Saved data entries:
((

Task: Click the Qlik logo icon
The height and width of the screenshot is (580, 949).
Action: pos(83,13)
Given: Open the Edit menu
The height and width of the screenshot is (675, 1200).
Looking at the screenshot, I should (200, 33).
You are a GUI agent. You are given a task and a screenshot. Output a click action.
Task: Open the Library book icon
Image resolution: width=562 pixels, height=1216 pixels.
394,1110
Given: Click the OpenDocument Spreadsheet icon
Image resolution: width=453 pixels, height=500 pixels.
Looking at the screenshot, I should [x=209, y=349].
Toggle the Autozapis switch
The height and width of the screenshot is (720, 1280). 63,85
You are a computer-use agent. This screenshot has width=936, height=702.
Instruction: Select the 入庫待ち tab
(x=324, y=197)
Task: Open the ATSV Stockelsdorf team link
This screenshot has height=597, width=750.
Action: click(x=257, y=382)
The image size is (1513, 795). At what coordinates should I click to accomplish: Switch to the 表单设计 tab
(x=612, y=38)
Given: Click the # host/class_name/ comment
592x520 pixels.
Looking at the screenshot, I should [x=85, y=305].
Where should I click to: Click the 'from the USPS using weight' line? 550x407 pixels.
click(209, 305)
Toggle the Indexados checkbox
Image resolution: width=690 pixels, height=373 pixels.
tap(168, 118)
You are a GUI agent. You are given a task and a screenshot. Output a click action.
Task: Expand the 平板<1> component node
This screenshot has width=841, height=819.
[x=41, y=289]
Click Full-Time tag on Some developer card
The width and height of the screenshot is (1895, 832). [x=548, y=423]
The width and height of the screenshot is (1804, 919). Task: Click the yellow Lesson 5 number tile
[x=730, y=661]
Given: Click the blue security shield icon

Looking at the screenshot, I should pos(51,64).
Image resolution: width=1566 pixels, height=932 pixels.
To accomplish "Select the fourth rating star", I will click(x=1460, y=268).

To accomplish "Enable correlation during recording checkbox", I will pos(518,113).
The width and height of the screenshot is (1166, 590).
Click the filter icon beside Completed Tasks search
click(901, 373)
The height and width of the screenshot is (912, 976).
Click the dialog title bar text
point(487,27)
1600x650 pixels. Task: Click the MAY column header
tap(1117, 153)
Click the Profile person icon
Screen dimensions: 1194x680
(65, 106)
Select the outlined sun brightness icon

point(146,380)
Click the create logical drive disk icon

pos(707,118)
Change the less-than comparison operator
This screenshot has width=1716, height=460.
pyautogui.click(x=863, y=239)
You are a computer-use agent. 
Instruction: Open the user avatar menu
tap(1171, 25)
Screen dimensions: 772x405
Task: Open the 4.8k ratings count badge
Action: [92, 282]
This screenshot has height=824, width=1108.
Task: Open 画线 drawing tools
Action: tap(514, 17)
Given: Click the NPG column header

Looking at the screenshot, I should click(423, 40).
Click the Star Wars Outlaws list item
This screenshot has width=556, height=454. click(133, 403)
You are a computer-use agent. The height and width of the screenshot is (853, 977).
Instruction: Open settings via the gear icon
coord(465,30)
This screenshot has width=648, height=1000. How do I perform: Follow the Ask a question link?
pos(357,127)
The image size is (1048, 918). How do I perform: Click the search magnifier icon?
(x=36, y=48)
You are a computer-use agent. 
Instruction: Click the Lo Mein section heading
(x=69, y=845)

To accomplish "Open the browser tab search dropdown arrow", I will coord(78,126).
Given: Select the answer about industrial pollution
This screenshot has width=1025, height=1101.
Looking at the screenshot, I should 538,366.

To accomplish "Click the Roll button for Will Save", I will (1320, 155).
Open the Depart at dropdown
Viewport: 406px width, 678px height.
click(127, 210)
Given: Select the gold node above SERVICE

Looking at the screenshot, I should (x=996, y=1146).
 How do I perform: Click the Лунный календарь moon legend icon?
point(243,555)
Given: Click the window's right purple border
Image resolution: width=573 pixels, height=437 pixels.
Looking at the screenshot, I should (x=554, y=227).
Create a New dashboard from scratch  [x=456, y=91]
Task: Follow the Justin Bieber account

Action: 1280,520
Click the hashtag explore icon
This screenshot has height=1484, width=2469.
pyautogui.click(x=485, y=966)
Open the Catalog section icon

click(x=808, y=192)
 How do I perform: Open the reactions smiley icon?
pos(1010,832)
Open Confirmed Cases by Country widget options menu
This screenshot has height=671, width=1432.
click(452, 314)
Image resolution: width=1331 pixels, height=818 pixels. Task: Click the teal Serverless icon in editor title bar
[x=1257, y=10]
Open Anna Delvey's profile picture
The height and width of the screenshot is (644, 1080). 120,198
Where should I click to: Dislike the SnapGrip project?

))

### [ABOUT THIS EXERCISE]
Lines after the one containing "Task: Open the Library book icon" are left out; every line from the start of the entries through that line is restated word for word.

### [ANSWER TO THE EXERCISE]
Task: Click the Qlik logo icon
The height and width of the screenshot is (580, 949).
Action: pos(83,13)
Given: Open the Edit menu
The height and width of the screenshot is (675, 1200).
Looking at the screenshot, I should (200, 33).
You are a GUI agent. You are given a task and a screenshot. Output a click action.
Task: Open the Library book icon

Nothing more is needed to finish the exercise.